> **WHAT THIS TASK INVOLVES**: Your answer should be an exact copy of the lines from the start of the entries to the line containing "Expand the font name dropdown", both included.

> **RECORDS SUPPLIED**:
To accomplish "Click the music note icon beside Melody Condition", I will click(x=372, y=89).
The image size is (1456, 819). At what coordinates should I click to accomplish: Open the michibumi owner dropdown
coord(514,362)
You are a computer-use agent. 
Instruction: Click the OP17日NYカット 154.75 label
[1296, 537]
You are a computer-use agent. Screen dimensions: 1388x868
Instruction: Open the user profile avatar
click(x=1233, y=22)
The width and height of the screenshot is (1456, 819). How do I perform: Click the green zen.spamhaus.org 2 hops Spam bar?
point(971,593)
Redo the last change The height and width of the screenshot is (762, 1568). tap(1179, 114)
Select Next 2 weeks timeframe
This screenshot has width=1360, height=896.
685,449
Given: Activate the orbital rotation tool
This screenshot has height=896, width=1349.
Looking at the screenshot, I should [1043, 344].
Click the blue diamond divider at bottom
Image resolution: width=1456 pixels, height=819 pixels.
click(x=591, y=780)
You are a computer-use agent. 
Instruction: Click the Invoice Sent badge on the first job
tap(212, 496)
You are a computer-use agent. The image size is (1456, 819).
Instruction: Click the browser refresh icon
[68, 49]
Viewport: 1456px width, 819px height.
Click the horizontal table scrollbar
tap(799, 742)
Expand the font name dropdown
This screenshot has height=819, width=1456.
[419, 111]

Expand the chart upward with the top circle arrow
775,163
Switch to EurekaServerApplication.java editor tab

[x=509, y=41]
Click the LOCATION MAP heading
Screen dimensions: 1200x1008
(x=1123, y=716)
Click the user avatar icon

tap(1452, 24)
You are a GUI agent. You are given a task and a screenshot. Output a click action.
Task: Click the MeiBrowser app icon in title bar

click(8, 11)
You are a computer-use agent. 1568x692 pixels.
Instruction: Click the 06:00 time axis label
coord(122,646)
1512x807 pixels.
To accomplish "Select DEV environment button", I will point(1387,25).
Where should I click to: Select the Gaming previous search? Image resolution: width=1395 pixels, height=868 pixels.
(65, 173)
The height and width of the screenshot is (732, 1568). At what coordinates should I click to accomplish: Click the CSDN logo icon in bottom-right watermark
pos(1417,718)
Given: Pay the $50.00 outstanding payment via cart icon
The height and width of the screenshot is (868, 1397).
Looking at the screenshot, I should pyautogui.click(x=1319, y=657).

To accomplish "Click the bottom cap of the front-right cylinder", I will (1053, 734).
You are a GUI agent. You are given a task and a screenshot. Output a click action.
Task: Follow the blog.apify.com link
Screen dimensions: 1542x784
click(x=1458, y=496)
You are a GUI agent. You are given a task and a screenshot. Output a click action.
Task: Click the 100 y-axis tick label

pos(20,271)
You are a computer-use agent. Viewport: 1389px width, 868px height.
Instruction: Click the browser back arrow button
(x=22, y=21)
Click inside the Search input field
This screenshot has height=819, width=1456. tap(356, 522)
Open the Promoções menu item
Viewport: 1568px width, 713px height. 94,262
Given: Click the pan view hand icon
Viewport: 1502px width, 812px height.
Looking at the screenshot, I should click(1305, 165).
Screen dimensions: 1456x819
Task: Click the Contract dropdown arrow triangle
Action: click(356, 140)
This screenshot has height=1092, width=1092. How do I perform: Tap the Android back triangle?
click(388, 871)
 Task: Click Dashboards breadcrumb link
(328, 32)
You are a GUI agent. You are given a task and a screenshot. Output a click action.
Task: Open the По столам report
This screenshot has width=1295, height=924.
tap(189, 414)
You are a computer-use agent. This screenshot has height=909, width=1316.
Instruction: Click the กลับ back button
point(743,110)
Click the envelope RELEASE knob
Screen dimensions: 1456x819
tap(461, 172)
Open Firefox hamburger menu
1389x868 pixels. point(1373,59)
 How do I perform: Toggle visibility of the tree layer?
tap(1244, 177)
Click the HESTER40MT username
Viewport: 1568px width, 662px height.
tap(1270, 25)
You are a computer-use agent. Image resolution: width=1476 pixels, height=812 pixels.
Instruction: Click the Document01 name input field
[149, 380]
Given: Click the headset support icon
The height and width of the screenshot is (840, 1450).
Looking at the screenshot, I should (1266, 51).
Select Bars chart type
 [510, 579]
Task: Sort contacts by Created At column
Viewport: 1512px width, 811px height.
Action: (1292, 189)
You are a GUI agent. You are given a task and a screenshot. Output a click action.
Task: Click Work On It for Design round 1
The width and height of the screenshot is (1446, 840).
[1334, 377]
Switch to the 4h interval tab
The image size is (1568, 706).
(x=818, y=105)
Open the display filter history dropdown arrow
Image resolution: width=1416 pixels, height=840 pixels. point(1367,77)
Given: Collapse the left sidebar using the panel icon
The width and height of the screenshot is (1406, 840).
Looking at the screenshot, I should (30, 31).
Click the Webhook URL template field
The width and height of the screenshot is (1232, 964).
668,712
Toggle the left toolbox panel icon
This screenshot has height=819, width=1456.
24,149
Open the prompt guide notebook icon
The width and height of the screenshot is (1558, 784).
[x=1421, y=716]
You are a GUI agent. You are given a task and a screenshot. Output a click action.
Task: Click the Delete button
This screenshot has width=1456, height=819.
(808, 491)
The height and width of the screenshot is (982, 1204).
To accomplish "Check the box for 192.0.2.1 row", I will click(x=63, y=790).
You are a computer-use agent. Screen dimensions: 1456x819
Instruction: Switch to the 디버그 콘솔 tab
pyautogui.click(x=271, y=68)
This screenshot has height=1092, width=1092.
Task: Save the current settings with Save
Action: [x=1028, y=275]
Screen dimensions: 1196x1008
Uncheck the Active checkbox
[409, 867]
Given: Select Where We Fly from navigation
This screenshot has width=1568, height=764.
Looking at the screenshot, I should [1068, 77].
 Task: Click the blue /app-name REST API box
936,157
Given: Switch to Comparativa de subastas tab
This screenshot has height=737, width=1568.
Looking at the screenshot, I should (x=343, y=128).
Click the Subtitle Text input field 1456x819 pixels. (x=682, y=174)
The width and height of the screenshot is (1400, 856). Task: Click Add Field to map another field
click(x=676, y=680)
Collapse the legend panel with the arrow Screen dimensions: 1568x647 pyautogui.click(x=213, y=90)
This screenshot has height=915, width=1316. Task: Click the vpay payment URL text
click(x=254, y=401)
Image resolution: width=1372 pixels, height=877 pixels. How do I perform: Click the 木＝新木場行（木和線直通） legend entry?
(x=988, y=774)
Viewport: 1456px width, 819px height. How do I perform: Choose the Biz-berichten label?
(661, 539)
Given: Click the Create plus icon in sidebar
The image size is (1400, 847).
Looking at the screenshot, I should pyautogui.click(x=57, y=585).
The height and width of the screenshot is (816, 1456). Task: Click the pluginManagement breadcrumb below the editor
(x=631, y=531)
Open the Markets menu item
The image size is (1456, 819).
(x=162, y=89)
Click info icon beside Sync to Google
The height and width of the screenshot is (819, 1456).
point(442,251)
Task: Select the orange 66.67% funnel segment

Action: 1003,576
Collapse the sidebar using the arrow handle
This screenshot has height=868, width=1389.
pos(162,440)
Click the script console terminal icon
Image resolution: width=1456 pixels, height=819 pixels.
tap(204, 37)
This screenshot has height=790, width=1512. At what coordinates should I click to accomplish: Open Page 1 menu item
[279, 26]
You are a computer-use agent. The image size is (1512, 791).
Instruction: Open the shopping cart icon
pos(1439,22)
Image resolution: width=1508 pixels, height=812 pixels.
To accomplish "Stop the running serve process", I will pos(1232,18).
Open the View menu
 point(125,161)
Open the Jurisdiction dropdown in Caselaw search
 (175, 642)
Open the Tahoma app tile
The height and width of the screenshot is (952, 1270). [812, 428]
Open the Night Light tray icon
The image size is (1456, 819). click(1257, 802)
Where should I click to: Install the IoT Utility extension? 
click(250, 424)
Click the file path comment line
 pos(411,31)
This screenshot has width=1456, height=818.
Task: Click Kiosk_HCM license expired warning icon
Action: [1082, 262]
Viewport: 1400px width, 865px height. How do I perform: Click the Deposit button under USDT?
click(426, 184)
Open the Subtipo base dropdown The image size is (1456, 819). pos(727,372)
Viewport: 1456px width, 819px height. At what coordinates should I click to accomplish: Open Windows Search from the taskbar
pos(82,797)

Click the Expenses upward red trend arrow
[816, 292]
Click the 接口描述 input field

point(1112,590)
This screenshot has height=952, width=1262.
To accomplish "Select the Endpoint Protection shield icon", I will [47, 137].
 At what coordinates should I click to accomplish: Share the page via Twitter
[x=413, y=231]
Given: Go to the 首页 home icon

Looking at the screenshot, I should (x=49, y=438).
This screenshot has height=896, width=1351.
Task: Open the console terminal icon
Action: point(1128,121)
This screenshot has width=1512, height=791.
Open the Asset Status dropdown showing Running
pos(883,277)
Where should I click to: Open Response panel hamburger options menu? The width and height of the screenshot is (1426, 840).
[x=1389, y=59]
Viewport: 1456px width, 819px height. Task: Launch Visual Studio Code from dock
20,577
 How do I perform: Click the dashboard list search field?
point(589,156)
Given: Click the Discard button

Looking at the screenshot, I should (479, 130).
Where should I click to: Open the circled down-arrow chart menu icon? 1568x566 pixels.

> **SOLUTION FOR THIS TASK**:
To accomplish "Click the music note icon beside Melody Condition", I will click(x=372, y=89).
The image size is (1456, 819). At what coordinates should I click to accomplish: Open the michibumi owner dropdown
coord(514,362)
You are a computer-use agent. 
Instruction: Click the OP17日NYカット 154.75 label
[1296, 537]
You are a computer-use agent. Screen dimensions: 1388x868
Instruction: Open the user profile avatar
click(x=1233, y=22)
The width and height of the screenshot is (1456, 819). How do I perform: Click the green zen.spamhaus.org 2 hops Spam bar?
point(971,593)
Redo the last change The height and width of the screenshot is (762, 1568). tap(1179, 114)
Select Next 2 weeks timeframe
This screenshot has width=1360, height=896.
685,449
Given: Activate the orbital rotation tool
This screenshot has height=896, width=1349.
Looking at the screenshot, I should [1043, 344].
Click the blue diamond divider at bottom
Image resolution: width=1456 pixels, height=819 pixels.
click(x=591, y=780)
You are a computer-use agent. 
Instruction: Click the Invoice Sent badge on the first job
tap(212, 496)
You are a computer-use agent. The image size is (1456, 819).
Instruction: Click the browser refresh icon
[68, 49]
Viewport: 1456px width, 819px height.
Click the horizontal table scrollbar
tap(799, 742)
Expand the font name dropdown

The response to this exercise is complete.